A mesh of four Raptor boxes recently replaced a core of two Catalyst 6509 switches in the network of L.A. Care Health Plan, the health care management firm for Los Angeles County employees.
The Raptor boxes were deployed to segment the company's flat Layer 2 LAN into virtual LAN subnets, keeping it at Layer 2, with 10G Ethernet in the core. Three 10G Ethernet pipes connect each box in the mesh; the Catalyst switches have been moved to the LAN edge for connecting the organization's 350 end users and other devices.

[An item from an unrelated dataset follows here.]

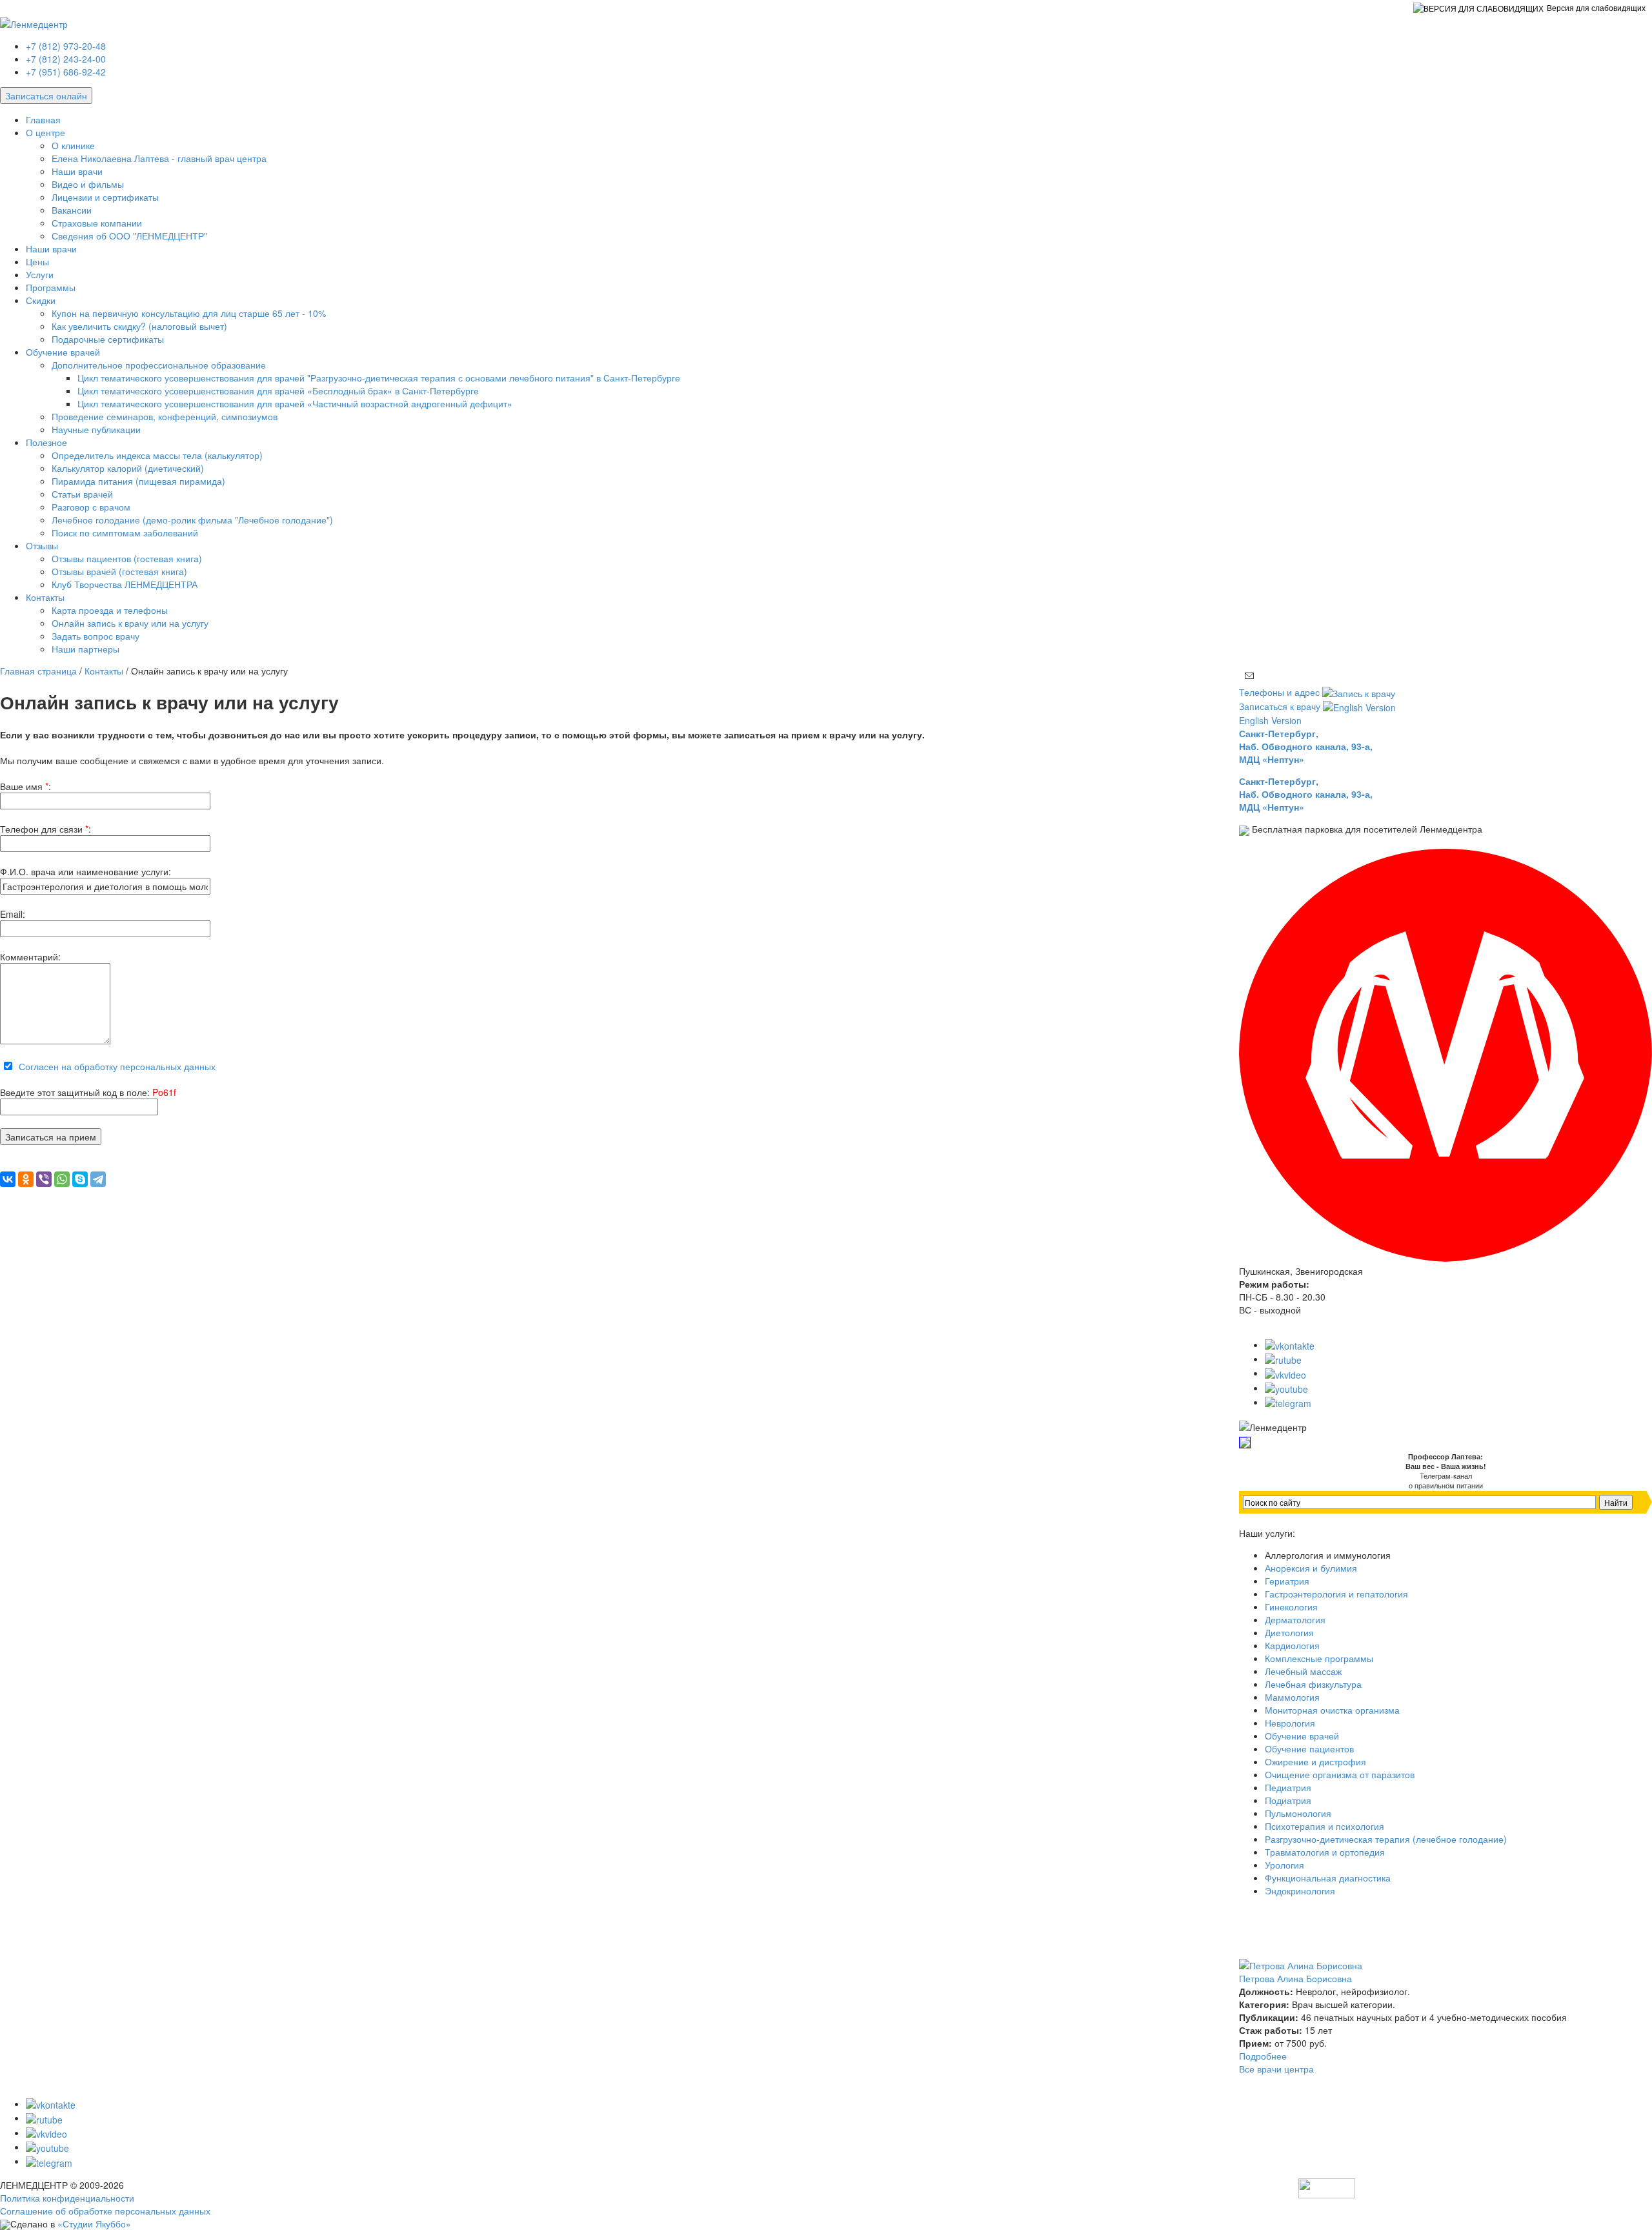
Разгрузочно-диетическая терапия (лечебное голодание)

Servers are plugged into the Raptor core on non-RAST Gigabit Ethernet ports.
After solving some initial spanning tree loop issues between the IOS-based Cisco routers and the RAST-based Raptor switches, the network is running "smooth and very fast," says Rayne Johnson, director of IT and security at L.A. Care. The Raptor product cost around $180,000 to install, while Cisco quoted Johnson at around $500,000 to upgrade the core with 10G Ethernet and VLAN capabilities. "I usually don't get myself involved with a product" in its initial development, Johnson says. "But it was worth it. In the end, you can't beat the price."